1.一种草鱼呼肠孤病毒VP35蛋白亚单位疫苗，其特征在于：所述亚单位疫苗蛋白的基因序列如序列表SEQ ID No.1所示，该VP35蛋白亚单位疫苗免疫草鱼鱼体后，通过刺激鱼体免疫细胞增殖、诱导鱼体抗病毒基因上调表达以及刺激鱼体特异性抗体产生以提高草鱼抗草鱼呼肠孤病毒感染的能力，进而用于预防水产养殖中因草鱼呼肠孤病毒引起的草鱼出血病，其中鱼体免疫细胞为单核细胞、嗜中性粒细胞和淋巴细胞，所述鱼体抗病毒基因为IFNI、MHC I、IgM和TLR22。

2.一种权利要求1所述的草鱼呼肠孤病毒VP35蛋白亚单位疫苗，其特征在于：所述亚单位疫苗蛋白的氨基酸序列如序列表SEQ ID No.4所示。
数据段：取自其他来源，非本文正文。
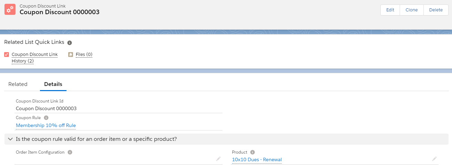This screenshot has width=452, height=165.
Task: Collapse the coupon rule validity section
Action: [x=10, y=139]
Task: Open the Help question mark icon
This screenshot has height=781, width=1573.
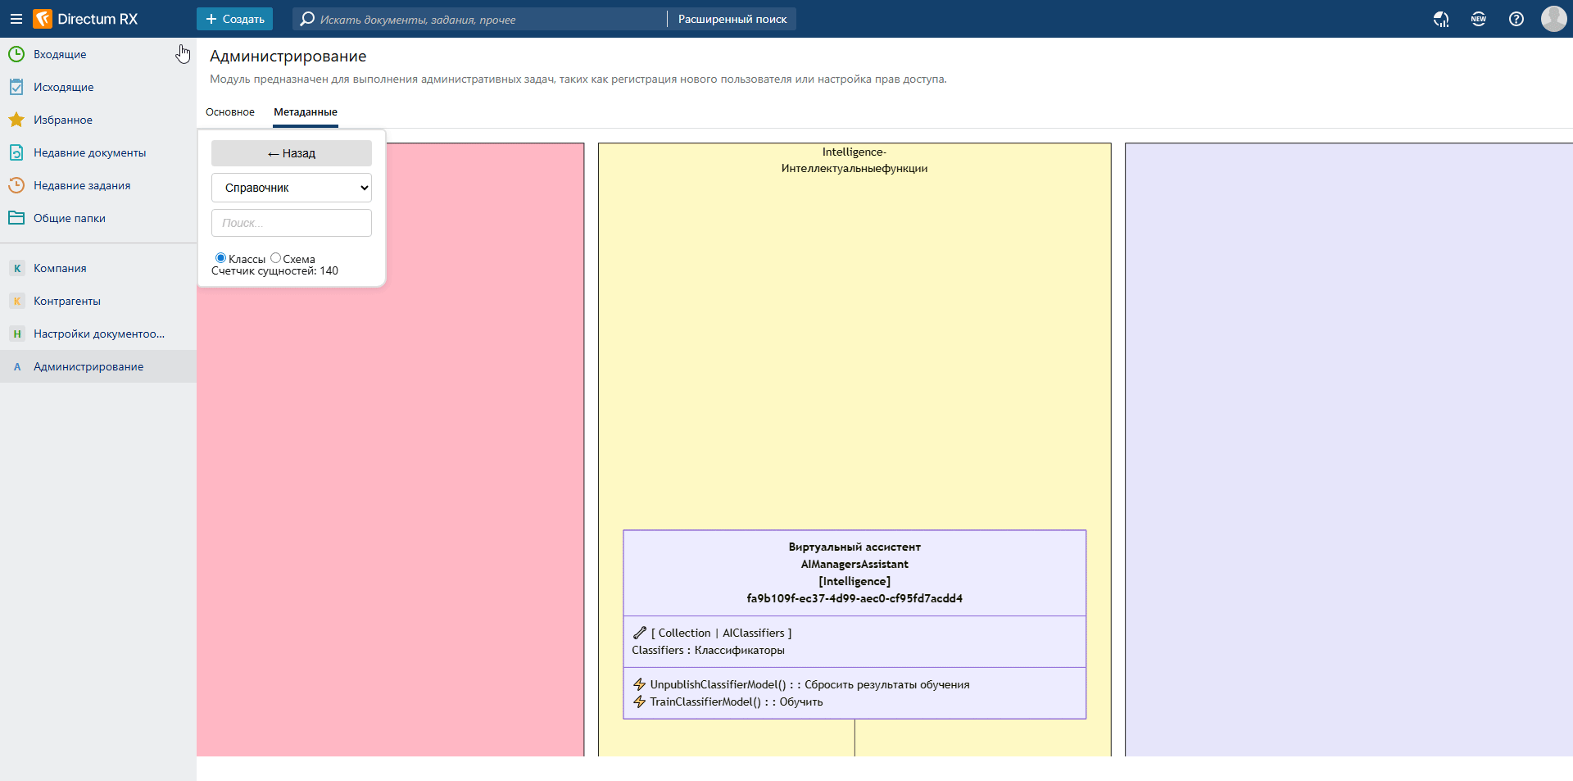Action: tap(1516, 19)
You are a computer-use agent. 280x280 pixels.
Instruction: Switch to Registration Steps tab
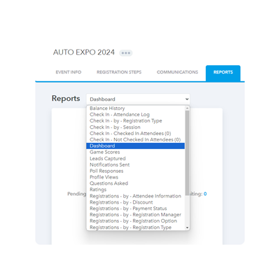click(x=119, y=72)
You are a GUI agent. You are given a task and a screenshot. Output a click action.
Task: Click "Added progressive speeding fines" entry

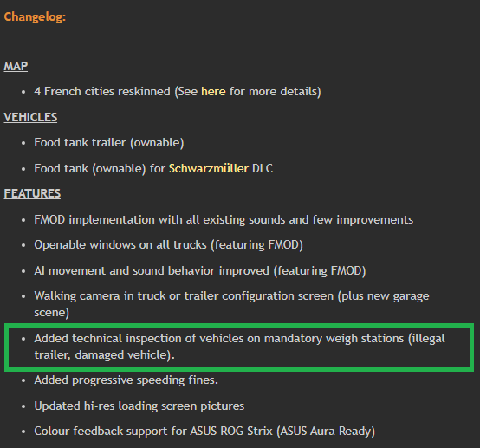point(126,380)
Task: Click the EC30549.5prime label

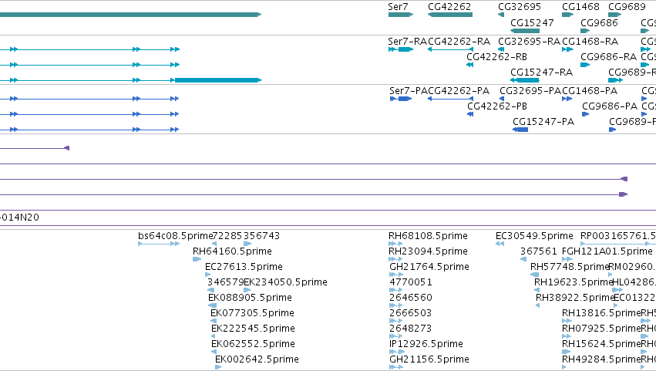Action: 534,236
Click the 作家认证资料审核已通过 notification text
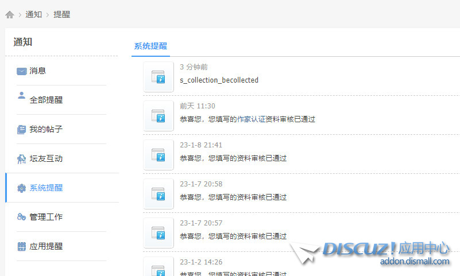460x276 pixels. [248, 119]
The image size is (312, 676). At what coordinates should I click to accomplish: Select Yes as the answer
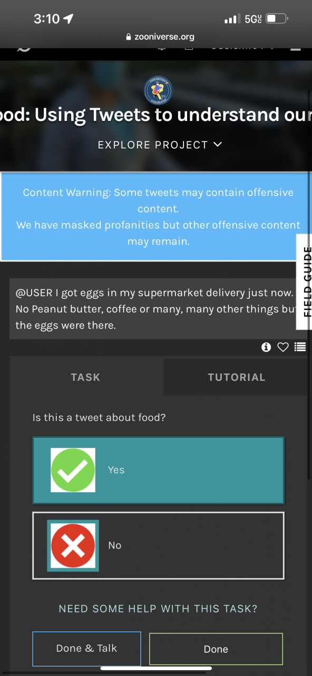[x=158, y=470]
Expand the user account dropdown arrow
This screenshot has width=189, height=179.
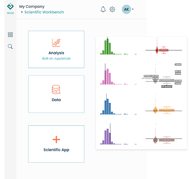pos(133,9)
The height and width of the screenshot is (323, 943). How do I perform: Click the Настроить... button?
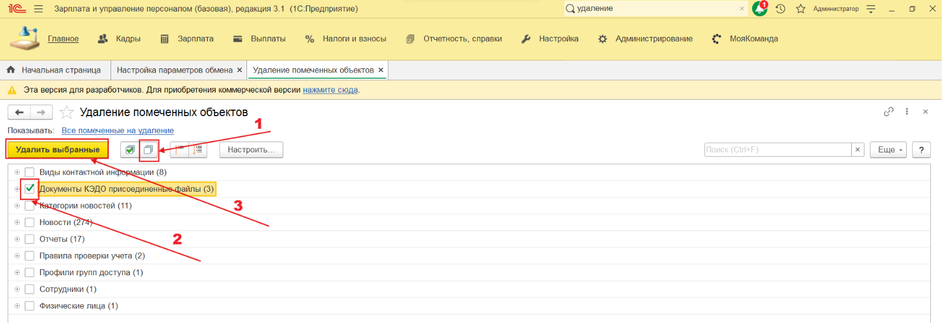pos(251,149)
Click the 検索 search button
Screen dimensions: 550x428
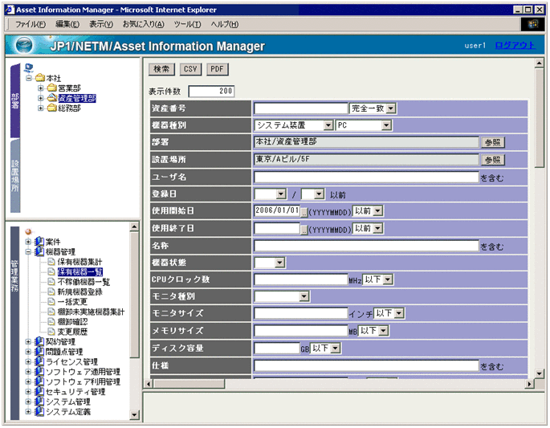click(x=161, y=69)
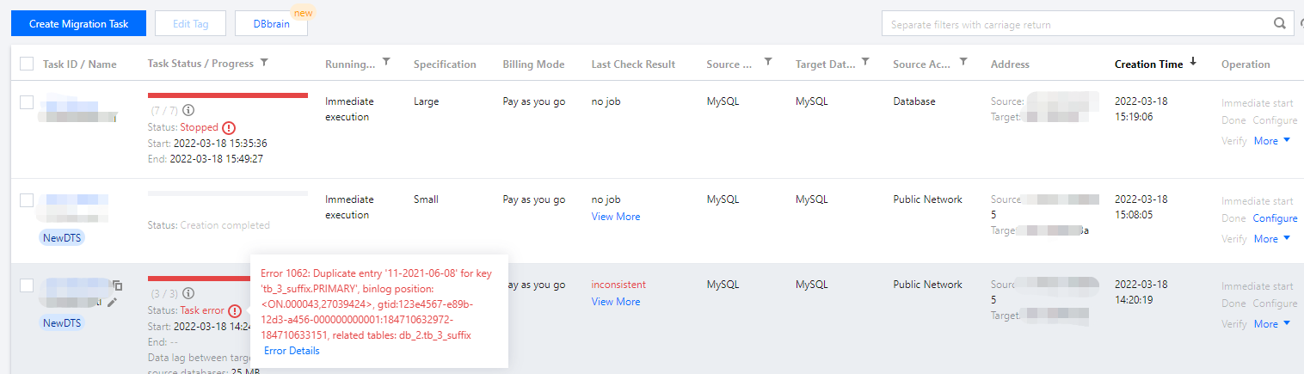This screenshot has width=1304, height=374.
Task: Expand the More dropdown in third row
Action: 1272,324
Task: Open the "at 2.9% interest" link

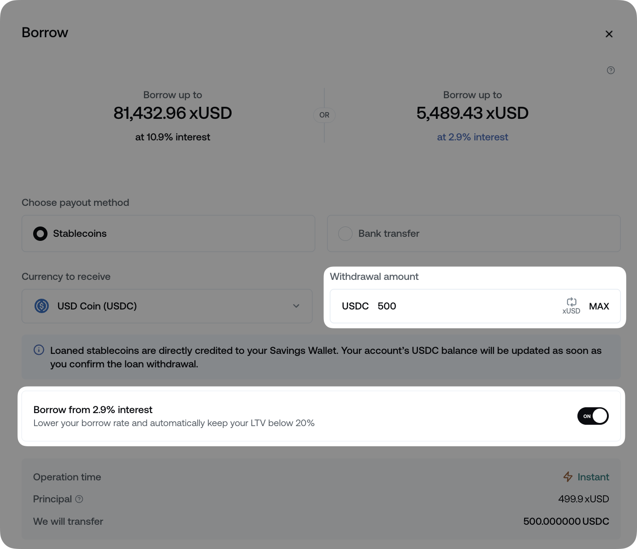Action: (473, 137)
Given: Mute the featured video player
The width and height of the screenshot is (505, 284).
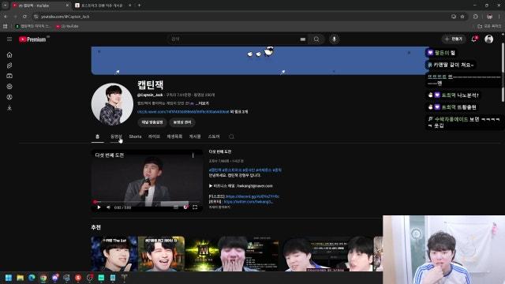Looking at the screenshot, I should pos(108,207).
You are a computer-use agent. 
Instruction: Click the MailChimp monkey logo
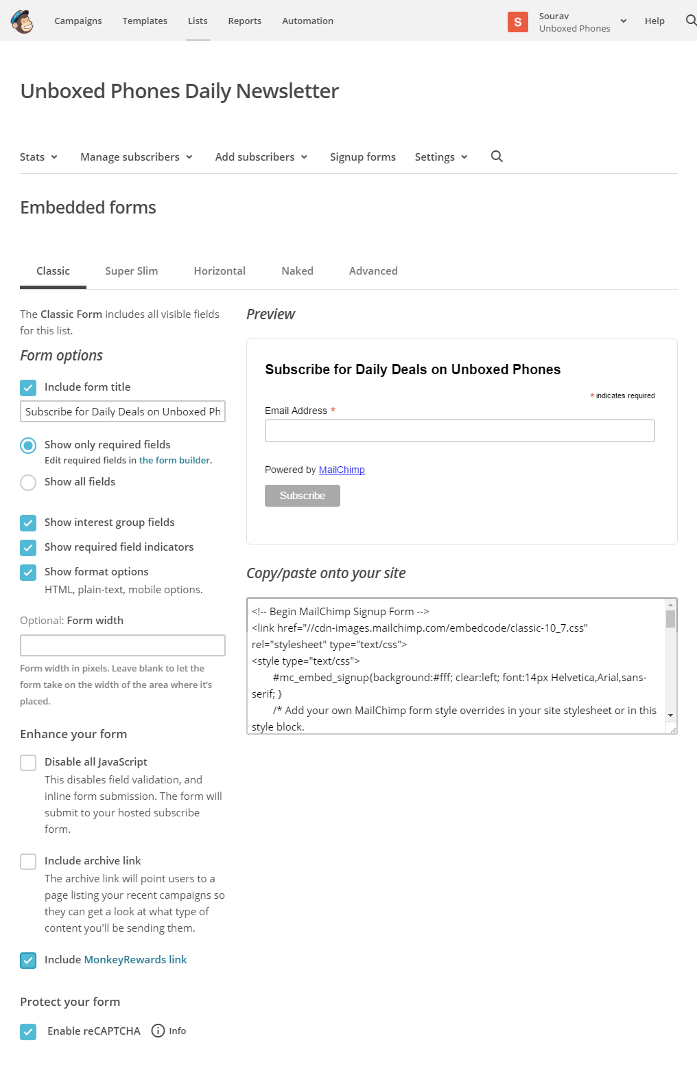(22, 21)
3.一种权利要求1或2所述的草鱼呼肠孤病毒VP35蛋白亚单位疫苗的制备方法，其特征在于具体步骤为：

（1）质粒VP35-pET32a的构建：以草鱼呼肠孤病毒的双链RNA基因为模板，通过反转录获得cDNA，用引物F1和R1进行PCR扩增，产物纯化后用Kpn I和Hind III双酶切，回收1kp片段，同时将质粒pET32a(+)用Kpn I和Hind III双酶切，回收5.8kb片段，将上述回收的两个DNA片段用T₄ DNA连接酶连接，连接产物转化感受态大肠杆菌BL21（DE3）后在含氨苄青霉素的LB固体培养基培养，筛选含有VP35-pET32a的阳性菌液，所述引物F1为：5’-TCGGGTACCATGGAACCAGCAAAACC-3’，引物R1为：5’-ATAAGCTTGGT ACTGTCCC TGGATCTCAGG-3’；

（2）疫苗蛋白的诱导表达和纯化：将含有VP35-pET32a的阳性菌液在含氨苄的LB液体培养基上于37℃培养过夜活化，按体积比1:100将培养液转接到新鲜的含氨苄LB液体培养基上，于37℃培养至OD₆₀₀为0.6，加入终浓度1mM IPTG，继续培养6小时，离心收集菌体并用结合缓冲液悬浮，超声波破碎1小时，离心收集沉淀，并溶解在含6M脲的结合缓冲液中，冰上过夜，将溶解上清用Ni-IDA琼脂糖凝胶柱收集回收并透析，最终得到由序列表SEQ ID No.1的基因序列编码的亚单位疫苗蛋白。